(Task input Opens)

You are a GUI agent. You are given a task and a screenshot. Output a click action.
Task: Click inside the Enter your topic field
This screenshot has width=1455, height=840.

(Task input Closes)
(Task input Opens)

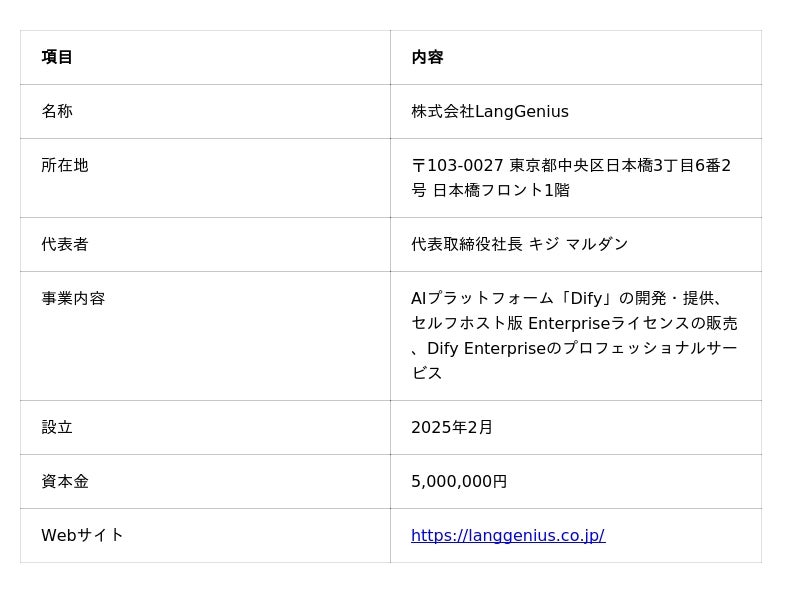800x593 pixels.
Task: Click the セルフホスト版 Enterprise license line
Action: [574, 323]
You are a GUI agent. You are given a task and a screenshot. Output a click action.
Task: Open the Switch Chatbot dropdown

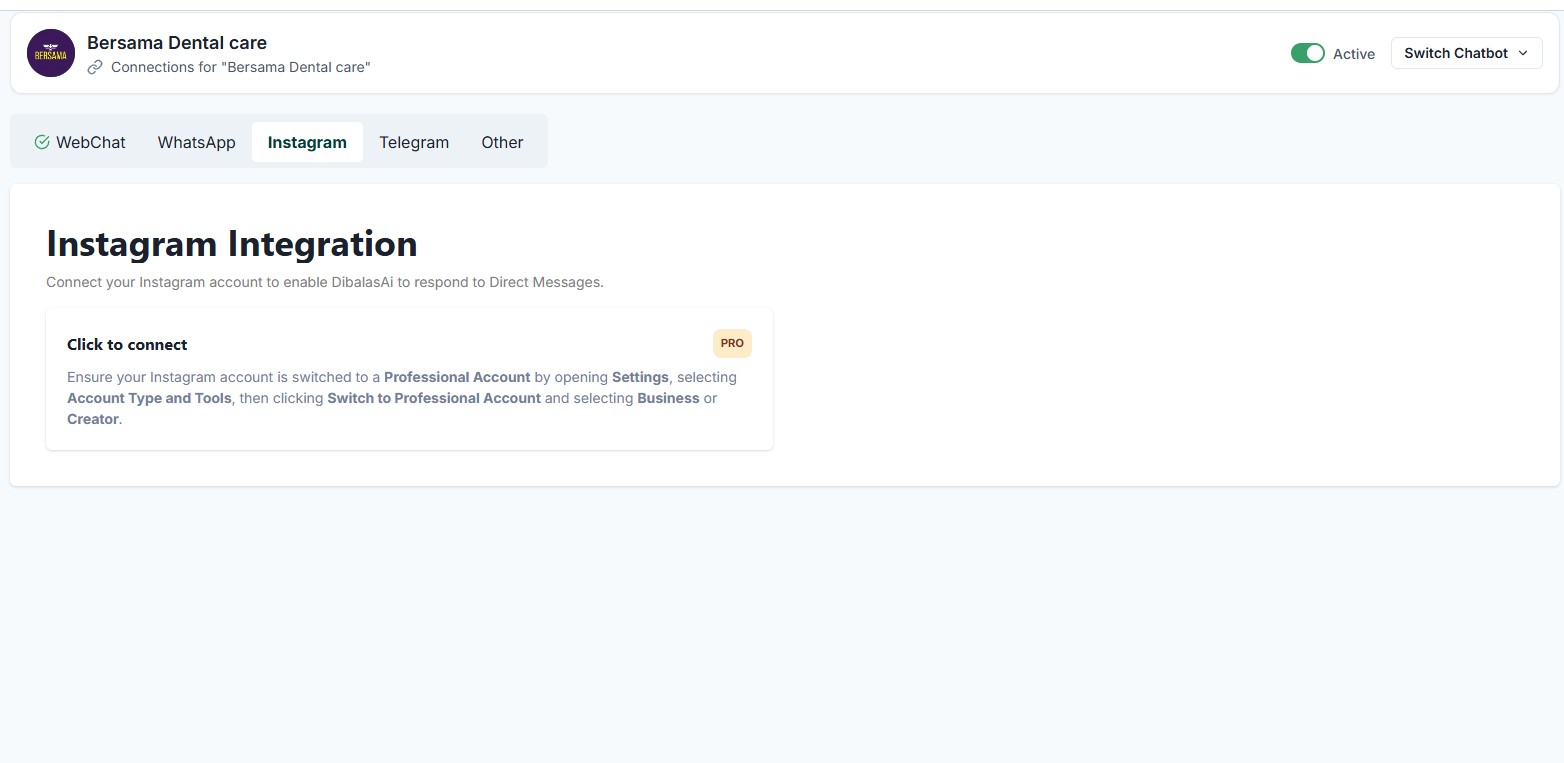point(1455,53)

(Task input Closes)
(Task input Opens)

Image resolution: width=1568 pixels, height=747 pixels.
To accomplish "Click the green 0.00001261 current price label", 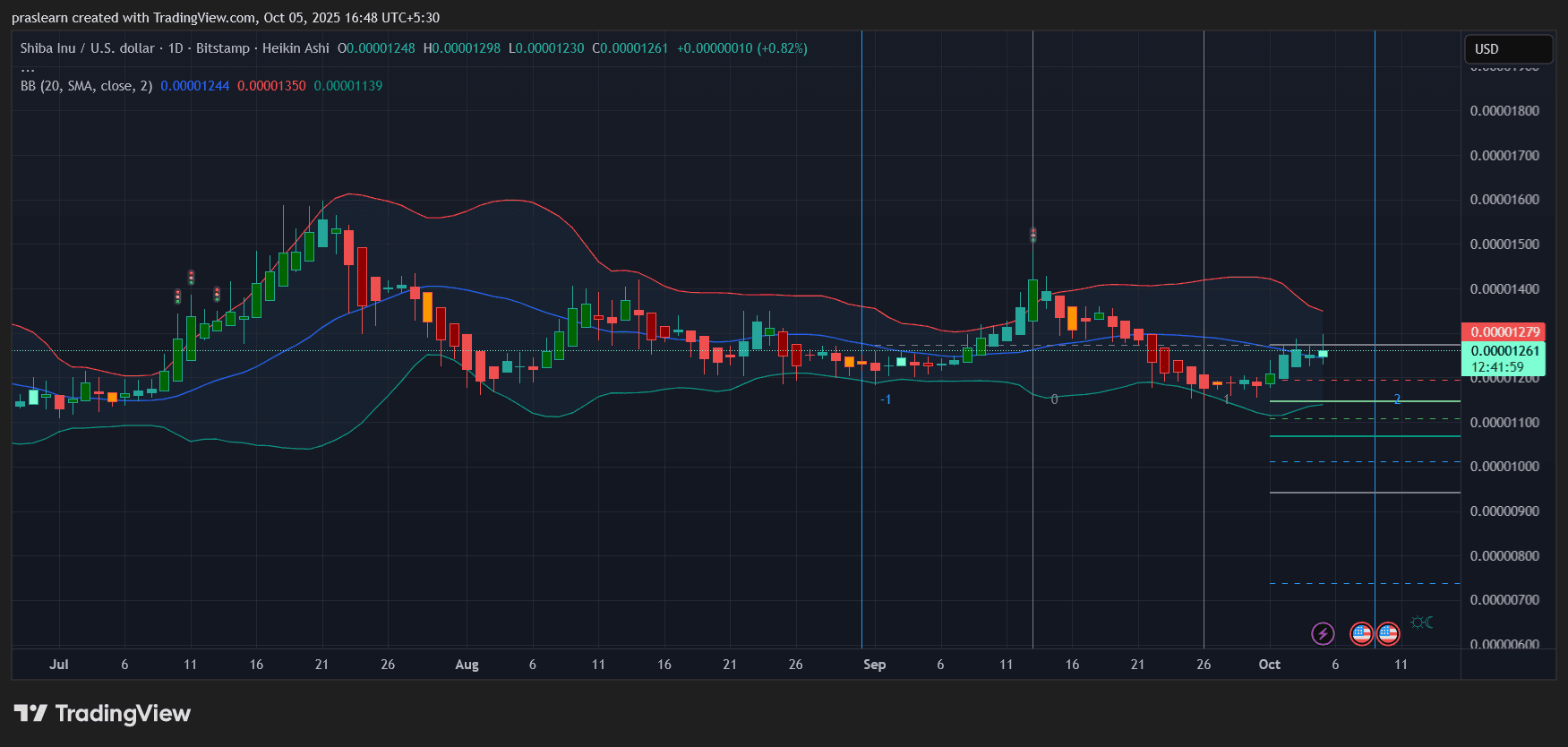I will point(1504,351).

(Task input Closes)

* Work order *
In the entries above, find the line with "Task: Click inside the Enter your topic field" and the line with "This screenshot has width=1455, height=840.", then restate word for word both of them and every line between, with nothing more.

* Answer to this problem *
Task: Click inside the Enter your topic field
This screenshot has width=1455, height=840.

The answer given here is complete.